Observation data Epoch J2000.0 Equinox J2000.0 (ICRS)
- Constellation: Delphinus
- Right ascension: 20^{h} 28^{m} 16.7824^{s}
- Declination: +02° 56′ 14.030″
- Apparent magnitude (V): 6.19±0.01

Characteristics
- Evolutionary stage: red giant branch
- Spectral type: G8 III/IV
- U−B color index: +0.56
- B−V color index: +0.90

Astrometry
- Radial velocity (R_{v}): −28±0.4 km/s
- Proper motion (μ): RA: +50.801 mas/yr Dec.: −5.249 mas/yr
- Parallax (π): 7.8706±0.1437 mas
- Distance: 414 ± 8 ly (127 ± 2 pc)
- Absolute magnitude (M_{V}): +0.74

Details
- Mass: 2.38 M_{☉}
- Radius: 10.22 R_{☉}
- Luminosity: 53.7 L_{☉}
- Surface gravity (log g): 2.88 cgs
- Temperature: 5,101±122 K
- Metallicity [Fe/H]: −0.11 dex
- Rotational velocity (v sin i): 2.4±1.2 km/s
- Age: 640 Myr
- Other designations: 6 G. Delphini, AG+02°2586, BD+02°4175, GC 28470, HD 194953, HIP 100969, HR 7824, SAO 125843

Database references
- SIMBAD: data

= HD 194953 =

High proper motion star

HD 194953 (HR 7824) is a solitary star in the equatorial constellation Delphinus. It is faintly visible to the naked eye with an apparent magnitude of 6.19 and is located 414 light years away. However, it is approaching the Solar System with a heliocentric radial velocity of -28 km/s.
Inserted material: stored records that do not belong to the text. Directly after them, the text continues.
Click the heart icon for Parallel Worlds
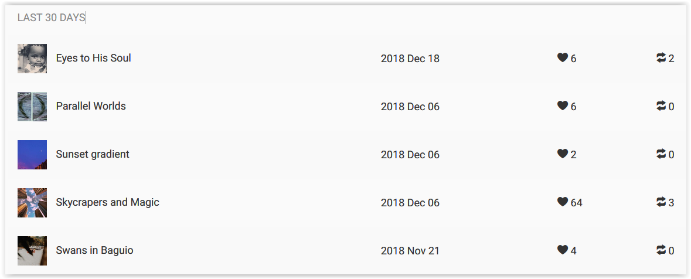This screenshot has height=279, width=691. [x=562, y=106]
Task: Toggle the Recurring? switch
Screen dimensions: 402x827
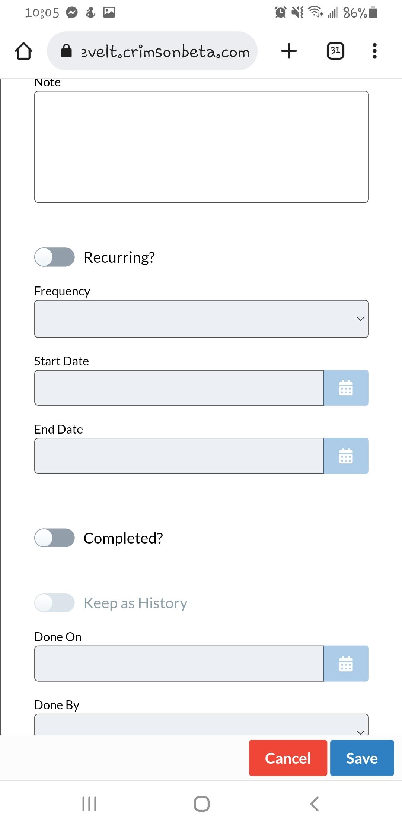Action: click(x=55, y=257)
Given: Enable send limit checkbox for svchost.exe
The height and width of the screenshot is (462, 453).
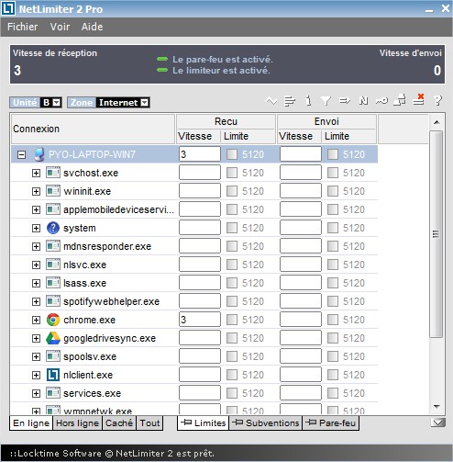Looking at the screenshot, I should tap(333, 173).
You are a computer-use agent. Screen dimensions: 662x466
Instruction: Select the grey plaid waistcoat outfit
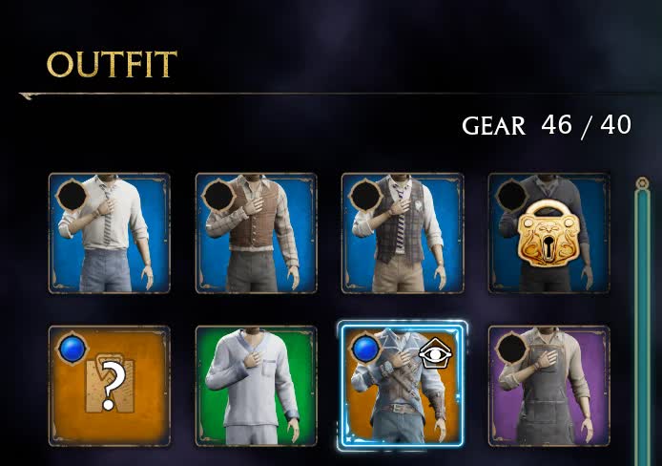[403, 233]
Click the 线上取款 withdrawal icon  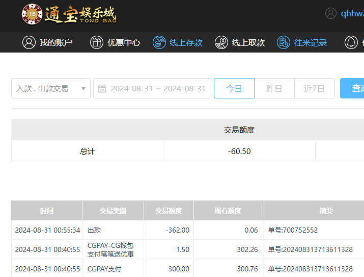[221, 42]
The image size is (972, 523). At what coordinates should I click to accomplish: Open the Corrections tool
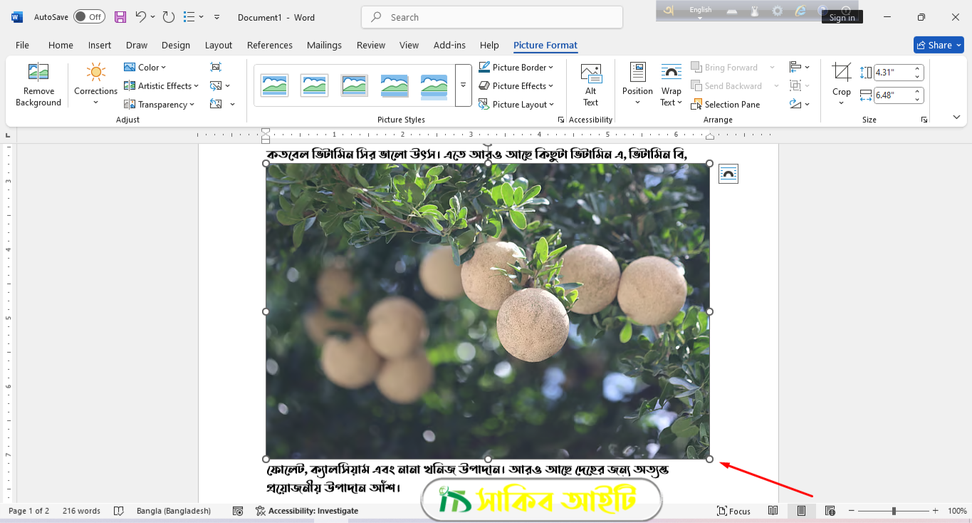tap(95, 73)

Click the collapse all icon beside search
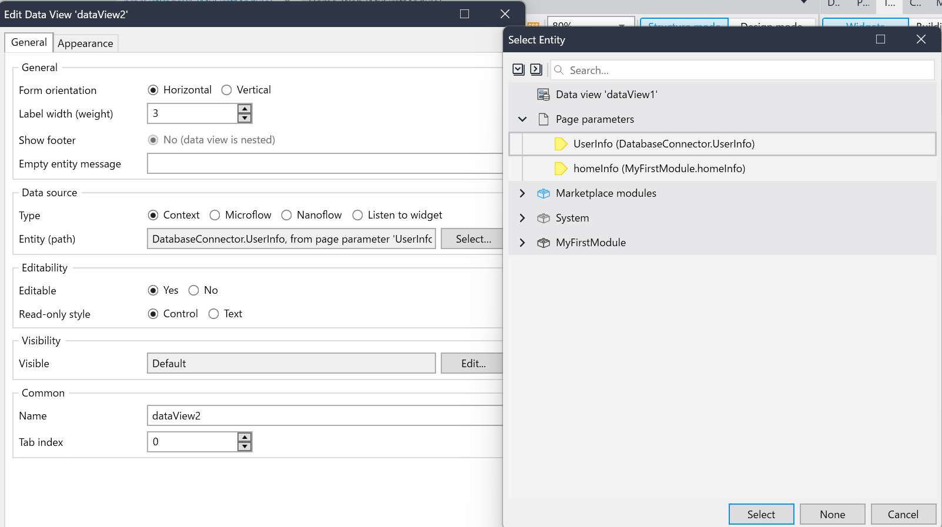click(x=536, y=70)
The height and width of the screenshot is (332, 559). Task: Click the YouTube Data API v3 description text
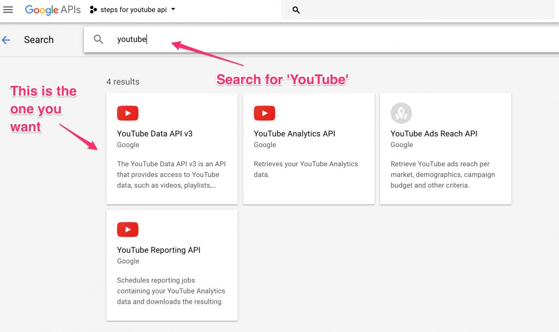point(171,175)
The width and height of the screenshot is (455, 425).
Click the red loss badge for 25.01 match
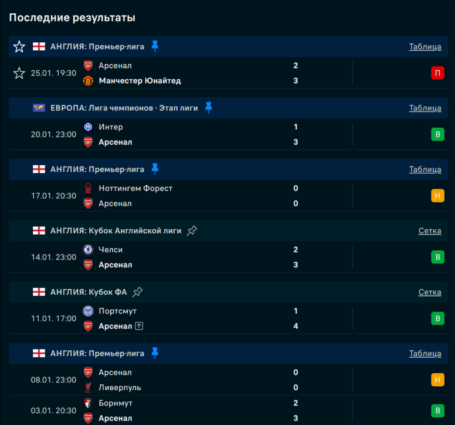pyautogui.click(x=437, y=73)
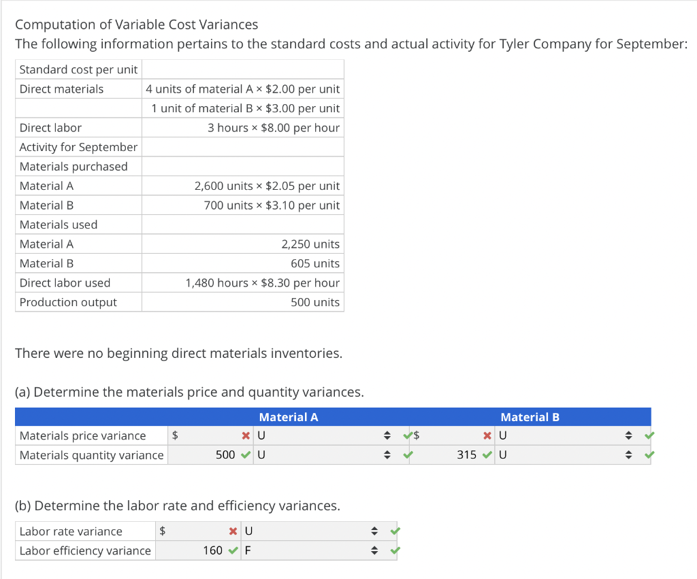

HD 194953 has a stellar classification of G8 III/IV — a blended luminosity class of a subgiant and giant. It has 2.38 times the mass of the Sun and an enlarged radius of 10.2 solar radius at an age of 640 million years. It radiates at 54 times the luminosity of the Sun from its photosphere at an effective temperature of 5101 K, giving a yellow hue. HD 194953 is slightly metal deficient with an iron abundance 78% that of the Sun and spins leisurely with a projected rotational velocity of about 2.4 km/s.